Now, somebody might argue that we should boldly follow the evidence no matter where it might lead, and deal with the "implications" later. True, but the evidence points in the opposite direction. As Toby Wilkinson points out in his book "The Genesis of the Pharaohs", the roots of Egyptian civilization go all the way back to the Nakada I culture, which flourished long before Mesopotamia. The Nakada II culture was a later outgrowth of Nakada I, not a foreign imposition from out of the blue. Even apart from this, the entire structure of ancient Egyptian society was very different from Semitic ditto. The curious combination of hierarchy and quasi-matriarchy strikes me as typically African, not Semitic. What exactly is the foreign elite supposed to have imposed on the natives, anyway? Falconeering?

The shoe is fundamentally on the other foot, it seems: it's our Euro-centrists who should deal with the evidence for the unmistakably African "genesis of civilization".
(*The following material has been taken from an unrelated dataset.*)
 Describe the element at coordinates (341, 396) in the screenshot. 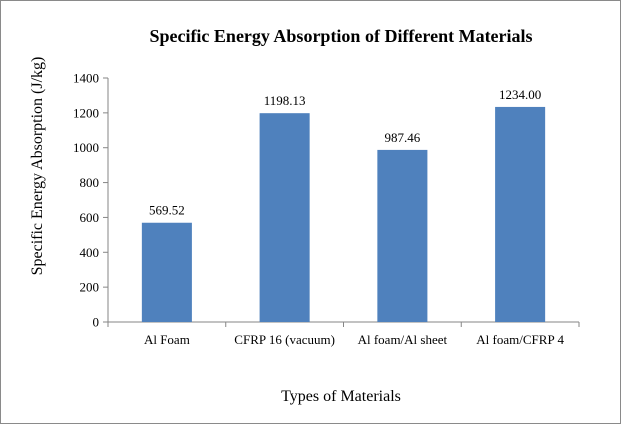

I see `x-axis-label: Types of Materials` at that location.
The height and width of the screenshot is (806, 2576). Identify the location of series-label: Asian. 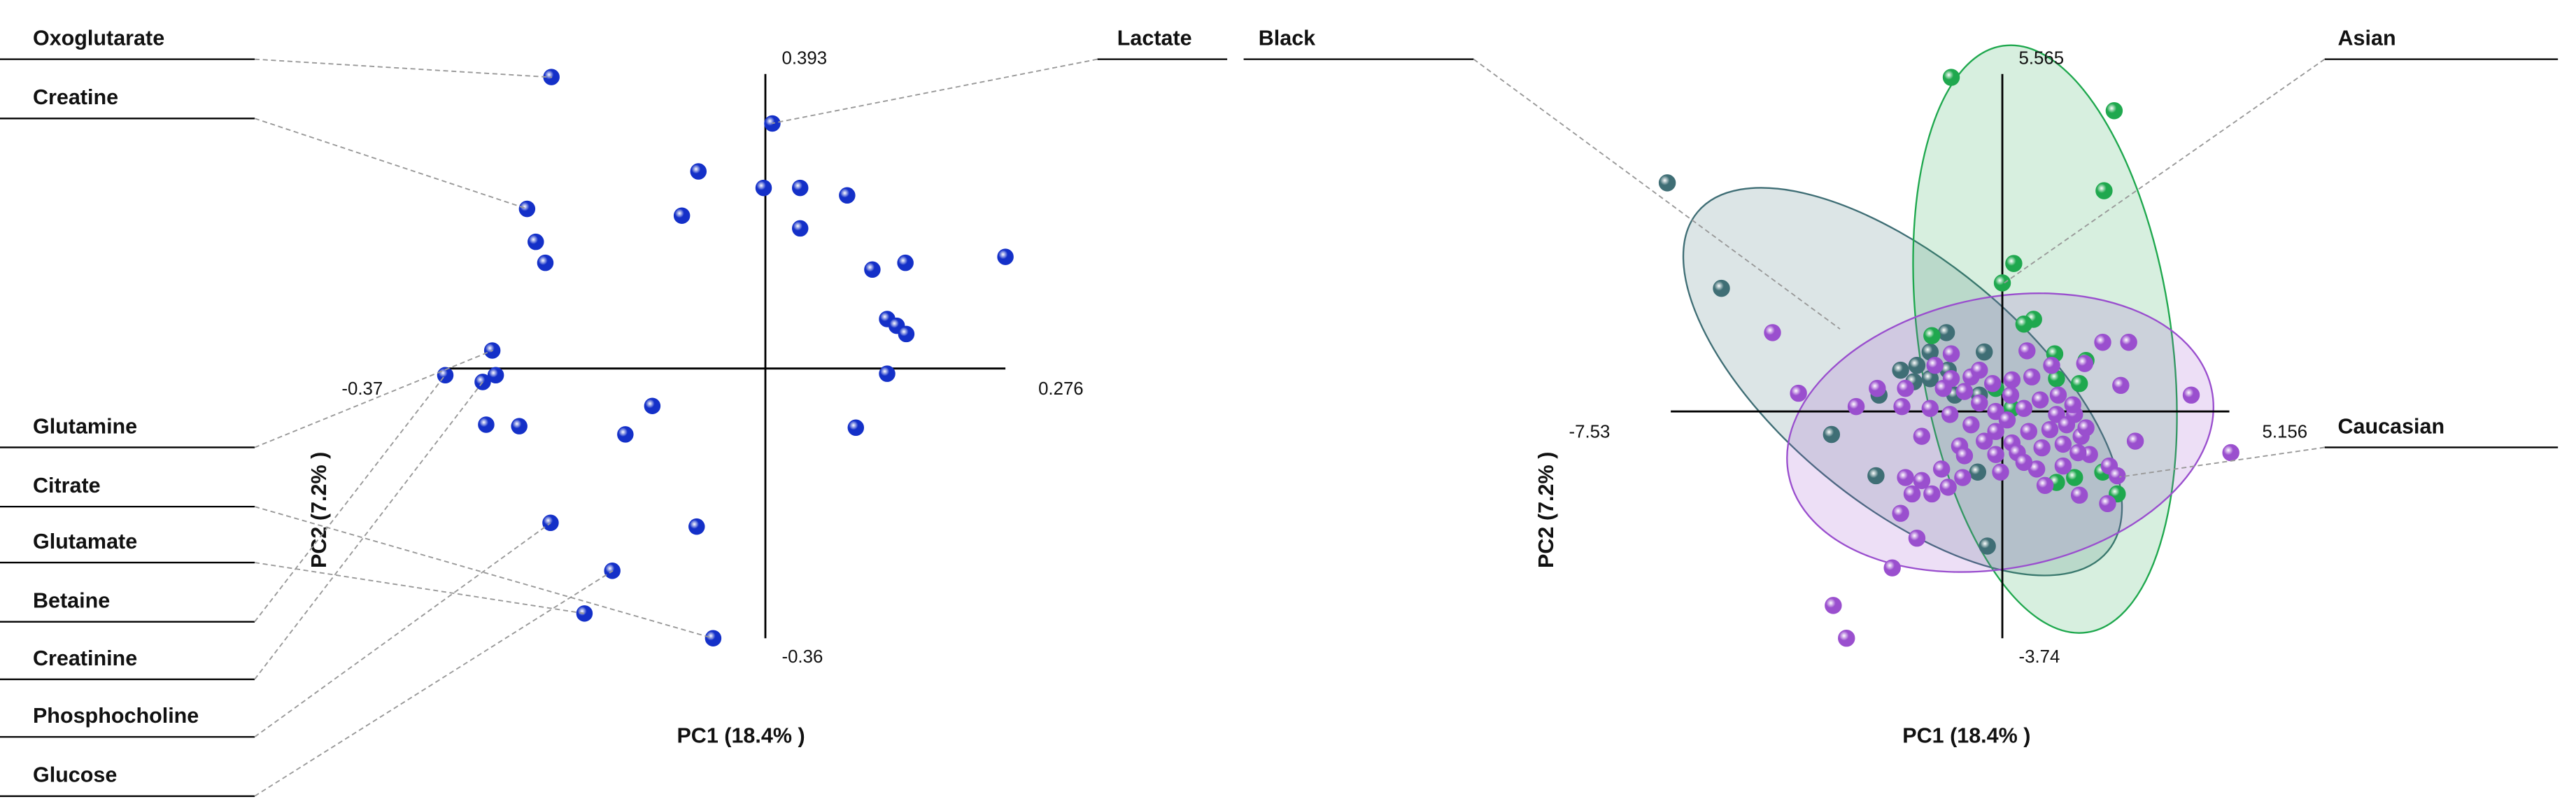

But even apart from this, I have to say that "Legend" is just too speculative. Rohl has even located the real place of the landing of the Ark! Come again? Every legendary figure from Mesopotamian history or the Biblical stories simply *must* have a real equivalent, which - somewhat ironically - makes "Legend" feel constrained and claustrophobic, rather than freethinking. Some of Rohl's speculations are non sequiturs. Nobody denies that some Biblical legends hail from Mesopotamia, but so what? That's pretty old hat and doesn't prove that the Hebrews were descendants from a people that really experienced an expulsion from Eden or a gigantic flood. A more parsimonious explanation is cultural diffusion, or that the ancient Semites made it all up...

I'm afraid these urban legends are only worth two stars.